TEXT SECTION
Announcement

Collapse
No announcement yet.
X
  • Filter
  • Time
  • Show
Clear All
new posts

  • tabplot updated on SSC

    Thanks as always to Kit Baum, the package tabplot on SSC has been
    updated with new ado and help files for that program, which goes back to
    1999. Stata 8 is required. tabplot is billed as supporting one-, two-
    and three-way bar charts for tables, which understates its possibilities
    a little, but the whole story need not be given here.

    "Multiple bar charts" would be a good umbrella term, except for the need
    to explain that doesn't mean stacked or divided bars and it doesn't mean
    bars side by side on the same axis (and except for the puzzle that a
    single bar would just get lonely, so don't all bar charts have multiple
    bars?). (A single bar does not mean a "singles bar".)

    The update in code fixes some awkward, indeed deficient, parsing of
    calls to the by() option, which ruled out adjustment of a note() call
    together with the by() option.

    A bigger deal by comparison is much re-writing of the help file, with
    restructured explanation of syntax, better-explained and more numerous
    examples, and many more references since the last update several months
    ago.

    If interested, then use

    Code:
     
    ssc inst tabplot
    to install afresh or

    Code:
     
    ssc inst tabplot, replace
    to update an existing installation; some readers may be using

    Code:
     
    adoupdate
    instead.

CHALLENGE 1
Reproduce the tabplot announcement in full, word for word.
The tabplot announcement and the entries that follow it are unrelated material.

RECORDS SUPPLIED
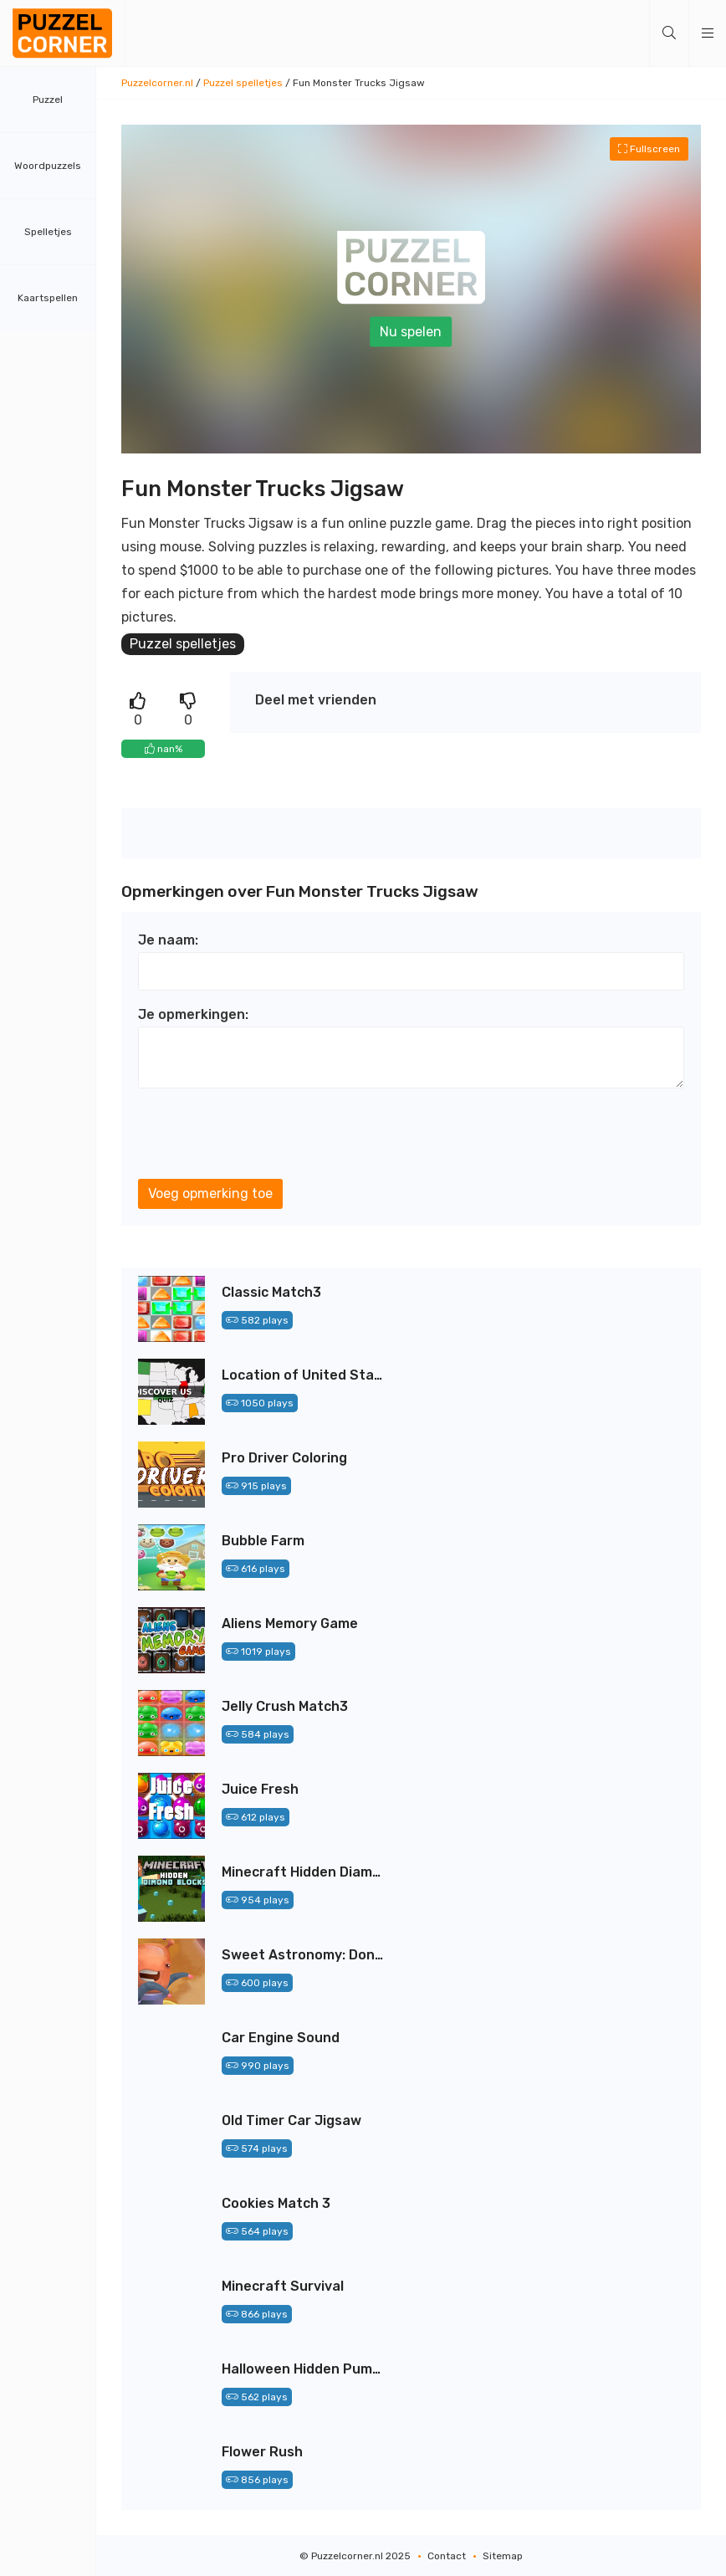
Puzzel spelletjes (243, 83)
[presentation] (265, 1133)
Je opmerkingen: (193, 1014)
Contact (446, 2556)
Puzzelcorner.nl (157, 83)
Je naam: (168, 940)
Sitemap (503, 2556)
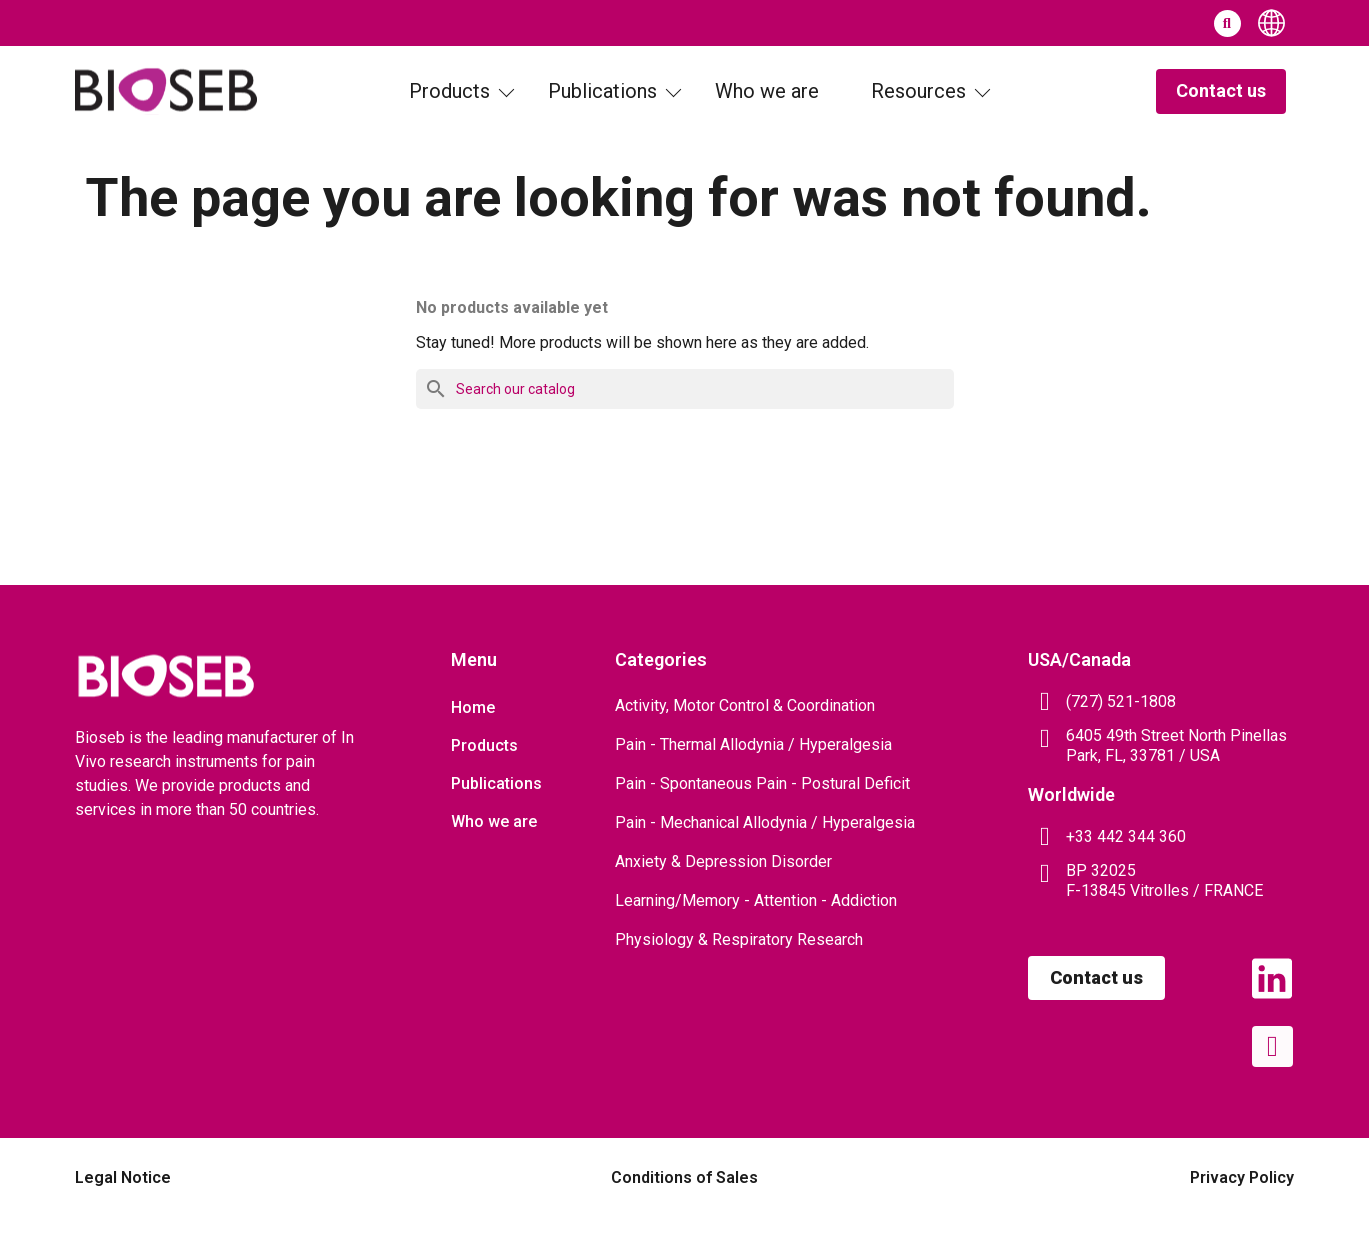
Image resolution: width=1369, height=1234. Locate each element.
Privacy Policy (1242, 1177)
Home (473, 707)
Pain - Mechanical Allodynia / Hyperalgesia (765, 822)
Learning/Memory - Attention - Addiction (756, 900)
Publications (496, 783)
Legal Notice (123, 1177)
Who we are (494, 821)
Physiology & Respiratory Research (739, 939)
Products (484, 745)
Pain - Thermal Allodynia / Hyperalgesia (753, 744)
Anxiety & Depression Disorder (723, 861)
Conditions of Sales (684, 1177)
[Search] (685, 389)
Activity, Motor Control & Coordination (745, 705)
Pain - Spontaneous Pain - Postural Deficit (762, 783)
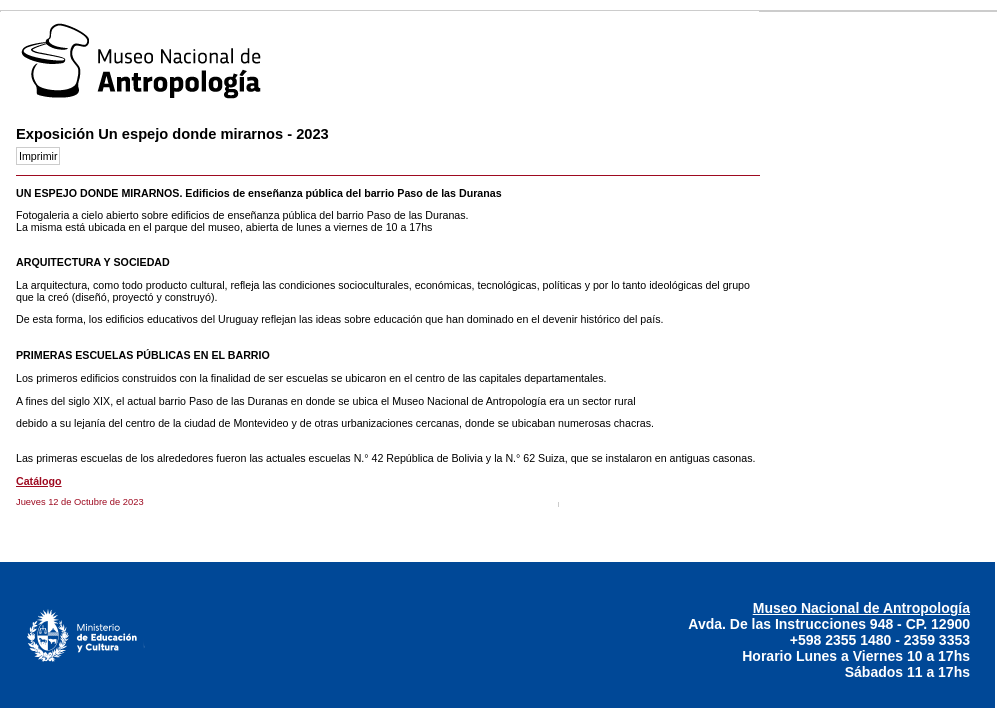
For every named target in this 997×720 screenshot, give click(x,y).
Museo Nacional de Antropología (861, 608)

CHALLENGE 2
From the entries, pull out each line that contains the string "Allodynia".

FULL ANSWER 1
Announcement

Collapse
No announcement yet.
X
  • Filter
  • Time
  • Show
Clear All
new posts

  • tabplot updated on SSC

    Thanks as always to Kit Baum, the package tabplot on SSC has been
    updated with new ado and help files for that program, which goes back to
    1999. Stata 8 is required. tabplot is billed as supporting one-, two-
    and three-way bar charts for tables, which understates its possibilities
    a little, but the whole story need not be given here.

    "Multiple bar charts" would be a good umbrella term, except for the need
    to explain that doesn't mean stacked or divided bars and it doesn't mean
    bars side by side on the same axis (and except for the puzzle that a
    single bar would just get lonely, so don't all bar charts have multiple
    bars?). (A single bar does not mean a "singles bar".)

    The update in code fixes some awkward, indeed deficient, parsing of
    calls to the by() option, which ruled out adjustment of a note() call
    together with the by() option.

    A bigger deal by comparison is much re-writing of the help file, with
    restructured explanation of syntax, better-explained and more numerous
    examples, and many more references since the last update several months
    ago.

    If interested, then use

    Code:
     
    ssc inst tabplot
    to install afresh or

    Code:
     
    ssc inst tabplot, replace
    to update an existing installation; some readers may be using

    Code:
     
    adoupdate
    instead.

FULL ANSWER 2
Pain - Mechanical Allodynia / Hyperalgesia (765, 822)
Pain - Thermal Allodynia / Hyperalgesia (753, 744)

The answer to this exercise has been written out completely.